▶ [Your goal]: Copy the records word for word, from the first line through the line that contains "Recording is located".

▶ [Data shown]:
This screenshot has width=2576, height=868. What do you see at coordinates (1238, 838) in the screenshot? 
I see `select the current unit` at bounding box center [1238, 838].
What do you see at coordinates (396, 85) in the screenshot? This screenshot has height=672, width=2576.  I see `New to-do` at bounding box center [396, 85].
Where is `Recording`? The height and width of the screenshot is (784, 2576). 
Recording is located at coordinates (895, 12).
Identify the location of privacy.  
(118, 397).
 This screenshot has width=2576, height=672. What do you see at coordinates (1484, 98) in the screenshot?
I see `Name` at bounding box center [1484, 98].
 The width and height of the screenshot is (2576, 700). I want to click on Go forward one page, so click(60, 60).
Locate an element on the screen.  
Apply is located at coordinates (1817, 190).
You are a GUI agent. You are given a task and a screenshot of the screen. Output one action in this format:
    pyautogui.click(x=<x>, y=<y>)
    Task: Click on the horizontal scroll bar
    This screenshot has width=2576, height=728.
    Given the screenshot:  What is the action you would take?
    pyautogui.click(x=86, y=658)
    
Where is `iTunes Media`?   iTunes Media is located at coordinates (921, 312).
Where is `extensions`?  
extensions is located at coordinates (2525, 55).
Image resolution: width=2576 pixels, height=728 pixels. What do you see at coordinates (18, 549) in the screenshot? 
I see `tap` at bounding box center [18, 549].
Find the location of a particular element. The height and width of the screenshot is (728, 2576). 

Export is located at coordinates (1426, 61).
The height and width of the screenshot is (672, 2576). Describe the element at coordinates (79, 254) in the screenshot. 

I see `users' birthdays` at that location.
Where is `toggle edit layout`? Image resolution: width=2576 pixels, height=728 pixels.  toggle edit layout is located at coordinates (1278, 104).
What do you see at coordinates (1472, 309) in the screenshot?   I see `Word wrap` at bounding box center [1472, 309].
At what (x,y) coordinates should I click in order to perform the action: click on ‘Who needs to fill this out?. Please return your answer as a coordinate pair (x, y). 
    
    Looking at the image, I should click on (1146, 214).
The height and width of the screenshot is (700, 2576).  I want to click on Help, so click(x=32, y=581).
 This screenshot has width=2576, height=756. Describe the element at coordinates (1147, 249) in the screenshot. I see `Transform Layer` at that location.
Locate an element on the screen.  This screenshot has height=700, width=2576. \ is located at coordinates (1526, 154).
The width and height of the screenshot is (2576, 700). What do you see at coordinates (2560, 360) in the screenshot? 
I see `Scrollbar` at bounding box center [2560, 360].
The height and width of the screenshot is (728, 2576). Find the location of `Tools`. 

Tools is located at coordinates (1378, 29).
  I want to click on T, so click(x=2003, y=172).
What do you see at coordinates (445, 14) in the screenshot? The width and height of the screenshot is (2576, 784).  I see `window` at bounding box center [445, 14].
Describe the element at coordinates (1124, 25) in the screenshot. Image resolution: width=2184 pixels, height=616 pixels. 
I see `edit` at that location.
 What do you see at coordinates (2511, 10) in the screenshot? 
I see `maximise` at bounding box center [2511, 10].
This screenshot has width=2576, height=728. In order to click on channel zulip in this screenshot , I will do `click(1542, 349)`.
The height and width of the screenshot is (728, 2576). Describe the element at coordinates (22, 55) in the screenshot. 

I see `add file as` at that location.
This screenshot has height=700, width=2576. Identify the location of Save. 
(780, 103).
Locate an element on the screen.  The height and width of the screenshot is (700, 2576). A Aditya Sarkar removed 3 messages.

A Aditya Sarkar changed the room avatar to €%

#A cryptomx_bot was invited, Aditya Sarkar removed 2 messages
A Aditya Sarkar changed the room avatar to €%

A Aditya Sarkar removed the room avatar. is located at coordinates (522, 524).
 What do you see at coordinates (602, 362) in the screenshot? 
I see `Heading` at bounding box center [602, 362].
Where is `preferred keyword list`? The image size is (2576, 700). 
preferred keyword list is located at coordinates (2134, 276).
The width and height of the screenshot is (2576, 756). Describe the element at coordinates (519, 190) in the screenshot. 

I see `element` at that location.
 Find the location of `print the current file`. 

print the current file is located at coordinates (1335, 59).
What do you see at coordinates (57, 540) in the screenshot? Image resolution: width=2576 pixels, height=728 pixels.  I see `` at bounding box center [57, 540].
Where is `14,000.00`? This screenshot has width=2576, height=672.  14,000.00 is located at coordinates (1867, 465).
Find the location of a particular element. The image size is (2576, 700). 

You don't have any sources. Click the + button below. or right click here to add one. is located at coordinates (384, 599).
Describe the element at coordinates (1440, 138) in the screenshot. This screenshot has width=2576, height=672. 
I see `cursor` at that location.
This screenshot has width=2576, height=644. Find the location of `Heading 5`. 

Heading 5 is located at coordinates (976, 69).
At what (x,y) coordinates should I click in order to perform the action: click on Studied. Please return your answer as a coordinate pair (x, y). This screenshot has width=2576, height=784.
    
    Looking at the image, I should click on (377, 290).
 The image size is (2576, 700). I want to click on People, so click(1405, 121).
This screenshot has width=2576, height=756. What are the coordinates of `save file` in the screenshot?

▶ [Output below]:
This screenshot has width=2576, height=868. What do you see at coordinates (1238, 838) in the screenshot? 
I see `select the current unit` at bounding box center [1238, 838].
What do you see at coordinates (396, 85) in the screenshot? This screenshot has height=672, width=2576.  I see `New to-do` at bounding box center [396, 85].
Where is `Recording`? The height and width of the screenshot is (784, 2576). 
Recording is located at coordinates (895, 12).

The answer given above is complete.